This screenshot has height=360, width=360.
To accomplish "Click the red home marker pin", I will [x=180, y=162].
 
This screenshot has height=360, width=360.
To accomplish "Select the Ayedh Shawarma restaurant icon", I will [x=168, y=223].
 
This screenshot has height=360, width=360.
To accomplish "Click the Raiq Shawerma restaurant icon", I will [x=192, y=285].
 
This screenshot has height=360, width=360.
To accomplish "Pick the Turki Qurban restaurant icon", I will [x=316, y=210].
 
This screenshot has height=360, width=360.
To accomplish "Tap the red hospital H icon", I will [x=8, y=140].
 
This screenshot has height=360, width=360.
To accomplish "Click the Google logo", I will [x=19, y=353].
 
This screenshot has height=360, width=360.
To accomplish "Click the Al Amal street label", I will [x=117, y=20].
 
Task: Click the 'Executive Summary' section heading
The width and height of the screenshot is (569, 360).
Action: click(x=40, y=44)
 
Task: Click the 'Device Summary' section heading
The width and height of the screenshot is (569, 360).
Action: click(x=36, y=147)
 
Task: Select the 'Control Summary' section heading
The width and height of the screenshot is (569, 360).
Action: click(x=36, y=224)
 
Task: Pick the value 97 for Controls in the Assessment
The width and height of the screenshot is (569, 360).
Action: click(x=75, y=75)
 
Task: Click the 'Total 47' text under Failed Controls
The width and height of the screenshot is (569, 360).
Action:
* * * * * * *
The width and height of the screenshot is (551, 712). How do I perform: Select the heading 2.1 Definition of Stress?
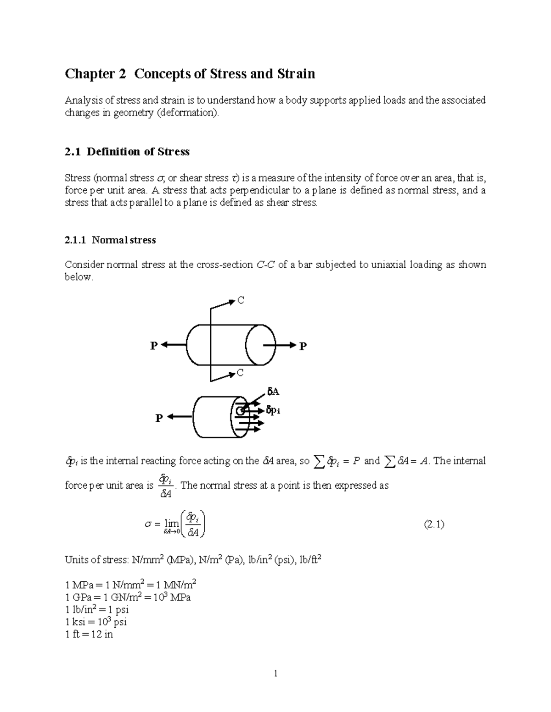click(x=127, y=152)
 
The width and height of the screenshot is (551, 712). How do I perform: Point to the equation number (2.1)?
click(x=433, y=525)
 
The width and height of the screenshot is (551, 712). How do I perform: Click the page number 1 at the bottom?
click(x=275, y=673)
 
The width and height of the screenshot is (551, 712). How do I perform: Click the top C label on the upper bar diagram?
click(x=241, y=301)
* * * * * * *
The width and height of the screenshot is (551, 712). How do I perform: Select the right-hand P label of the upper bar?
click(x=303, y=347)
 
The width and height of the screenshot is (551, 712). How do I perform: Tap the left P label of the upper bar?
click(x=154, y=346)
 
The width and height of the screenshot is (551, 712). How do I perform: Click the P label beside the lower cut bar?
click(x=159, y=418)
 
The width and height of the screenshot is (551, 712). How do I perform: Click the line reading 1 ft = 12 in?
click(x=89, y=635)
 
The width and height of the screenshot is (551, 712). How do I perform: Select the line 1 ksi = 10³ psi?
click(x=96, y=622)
* * * * * * *
Begin at the line that has "right-hand P label of the upper bar?" and stop after the line that has "click(x=303, y=347)". Copy those lines out again, changing "right-hand" to "left-hand" and leaving everything else the same.

The width and height of the screenshot is (551, 712). How do I perform: Select the left-hand P label of the upper bar?
click(x=303, y=347)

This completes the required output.